Free chlorine (HOCl) and monochloramine (NH2Cl) are less-used oxidants than hydrogen peroxide (H2O2) in ultraviolet advanced oxidation processes (UV-AOPs) but have garnered interest from the water reuse industry and scientific community because they can be more cost-effective than H2O2 and provide a protective disinfectant residual. The destruction of organic compounds, creation of UV-AOP byproducts, and change in toxicity during UV-AOP with H2O2, HOCl, NH2Cl, or ambient residual chloramine were evaluated in recycled wastewater by suspect and non-target screening as well as bioanalytical tests (bioassays). Ten compounds were identified in reverse osmosis (RO) permeate via suspect screening with removal near 100% by UV/H2O2 and UV/HOCl, greater than decomposition by UV/NH2Cl and UV/ambient (∼60%), based on suspect screening mass spectrometry peak area.
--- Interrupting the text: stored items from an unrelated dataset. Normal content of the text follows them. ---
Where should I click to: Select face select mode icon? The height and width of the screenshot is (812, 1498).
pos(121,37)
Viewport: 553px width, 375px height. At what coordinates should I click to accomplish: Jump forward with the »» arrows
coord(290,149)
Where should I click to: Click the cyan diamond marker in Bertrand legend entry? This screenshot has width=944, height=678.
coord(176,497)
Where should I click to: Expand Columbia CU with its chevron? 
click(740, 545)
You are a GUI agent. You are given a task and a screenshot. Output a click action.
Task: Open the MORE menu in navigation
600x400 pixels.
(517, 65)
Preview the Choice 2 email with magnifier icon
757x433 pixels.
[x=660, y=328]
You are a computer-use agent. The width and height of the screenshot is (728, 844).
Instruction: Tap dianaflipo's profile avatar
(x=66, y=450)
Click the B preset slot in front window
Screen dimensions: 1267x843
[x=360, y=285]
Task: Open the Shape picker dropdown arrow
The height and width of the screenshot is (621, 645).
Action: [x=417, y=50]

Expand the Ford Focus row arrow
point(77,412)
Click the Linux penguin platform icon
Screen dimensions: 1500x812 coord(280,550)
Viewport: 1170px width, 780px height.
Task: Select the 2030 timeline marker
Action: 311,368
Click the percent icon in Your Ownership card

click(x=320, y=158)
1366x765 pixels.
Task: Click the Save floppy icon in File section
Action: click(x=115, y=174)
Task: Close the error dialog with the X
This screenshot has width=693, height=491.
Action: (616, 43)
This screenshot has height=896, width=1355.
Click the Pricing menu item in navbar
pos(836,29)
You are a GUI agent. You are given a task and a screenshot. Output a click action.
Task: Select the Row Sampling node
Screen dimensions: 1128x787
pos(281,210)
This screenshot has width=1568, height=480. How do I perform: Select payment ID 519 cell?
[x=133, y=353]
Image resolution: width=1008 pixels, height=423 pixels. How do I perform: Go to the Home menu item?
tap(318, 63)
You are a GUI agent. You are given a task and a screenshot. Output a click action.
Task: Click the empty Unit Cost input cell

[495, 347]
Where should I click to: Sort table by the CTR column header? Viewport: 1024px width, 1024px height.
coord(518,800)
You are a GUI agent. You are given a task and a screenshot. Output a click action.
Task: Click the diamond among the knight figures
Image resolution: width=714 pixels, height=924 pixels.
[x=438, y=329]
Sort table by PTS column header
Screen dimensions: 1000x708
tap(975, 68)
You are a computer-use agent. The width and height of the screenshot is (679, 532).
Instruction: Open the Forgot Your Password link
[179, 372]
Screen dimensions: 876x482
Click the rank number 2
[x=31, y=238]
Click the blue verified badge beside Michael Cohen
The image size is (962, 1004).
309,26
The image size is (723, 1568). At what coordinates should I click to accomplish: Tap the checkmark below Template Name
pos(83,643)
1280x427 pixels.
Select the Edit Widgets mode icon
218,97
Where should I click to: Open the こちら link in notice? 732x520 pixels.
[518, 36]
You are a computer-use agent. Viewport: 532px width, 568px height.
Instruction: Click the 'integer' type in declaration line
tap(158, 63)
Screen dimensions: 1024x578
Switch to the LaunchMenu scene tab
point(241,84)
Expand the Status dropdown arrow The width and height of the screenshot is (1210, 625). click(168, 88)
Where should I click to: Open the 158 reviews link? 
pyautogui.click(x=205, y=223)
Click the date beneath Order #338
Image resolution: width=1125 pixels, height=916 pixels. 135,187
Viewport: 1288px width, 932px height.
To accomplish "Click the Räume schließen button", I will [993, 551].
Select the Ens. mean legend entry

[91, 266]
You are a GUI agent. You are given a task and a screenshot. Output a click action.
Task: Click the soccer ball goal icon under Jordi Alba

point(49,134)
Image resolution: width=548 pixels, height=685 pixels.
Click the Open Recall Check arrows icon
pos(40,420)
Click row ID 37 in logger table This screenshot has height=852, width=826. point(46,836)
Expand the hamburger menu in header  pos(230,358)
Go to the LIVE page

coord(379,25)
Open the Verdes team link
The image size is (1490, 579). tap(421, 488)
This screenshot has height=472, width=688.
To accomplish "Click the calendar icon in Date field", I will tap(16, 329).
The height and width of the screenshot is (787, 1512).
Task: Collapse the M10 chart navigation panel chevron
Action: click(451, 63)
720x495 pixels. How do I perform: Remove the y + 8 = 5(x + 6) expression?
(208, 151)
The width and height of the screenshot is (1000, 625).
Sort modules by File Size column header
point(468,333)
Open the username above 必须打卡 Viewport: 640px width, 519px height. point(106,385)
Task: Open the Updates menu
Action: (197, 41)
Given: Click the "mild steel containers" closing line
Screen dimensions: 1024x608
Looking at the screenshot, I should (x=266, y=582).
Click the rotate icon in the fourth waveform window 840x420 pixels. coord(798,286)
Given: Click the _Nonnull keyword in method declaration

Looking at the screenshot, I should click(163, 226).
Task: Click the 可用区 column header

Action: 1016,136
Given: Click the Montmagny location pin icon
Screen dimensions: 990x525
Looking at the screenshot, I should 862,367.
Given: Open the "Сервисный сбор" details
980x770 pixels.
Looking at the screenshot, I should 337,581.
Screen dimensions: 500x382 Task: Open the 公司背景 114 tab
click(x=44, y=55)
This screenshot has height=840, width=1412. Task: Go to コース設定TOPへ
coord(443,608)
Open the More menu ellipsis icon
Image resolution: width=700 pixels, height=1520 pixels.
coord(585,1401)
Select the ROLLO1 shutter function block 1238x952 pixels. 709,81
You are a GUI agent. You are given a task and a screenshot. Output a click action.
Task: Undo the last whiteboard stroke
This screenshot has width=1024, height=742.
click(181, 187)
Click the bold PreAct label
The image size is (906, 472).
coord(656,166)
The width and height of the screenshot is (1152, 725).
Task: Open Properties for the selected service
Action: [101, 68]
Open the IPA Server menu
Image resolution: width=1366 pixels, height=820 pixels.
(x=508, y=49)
Non-target analysis based on organic features in mixed-mode cation exchange cartridge extracts indicated that UV/H2O2 destroyed a similar or slightly greater fraction of organic compounds, formed fewer transformation products, and reduced the summed peak area of non-target features to the greatest extent. Fewer chlorinated byproducts were produced from the RO permeate treated by UV/H2O2 than exposure to the chlorine-containing oxidants. Addition of NH2Cl to RO permeate resulted in a slight increase in the bioassay oxidative stress response but dropped below the response limit for all samples after UV-AOP for all oxidants.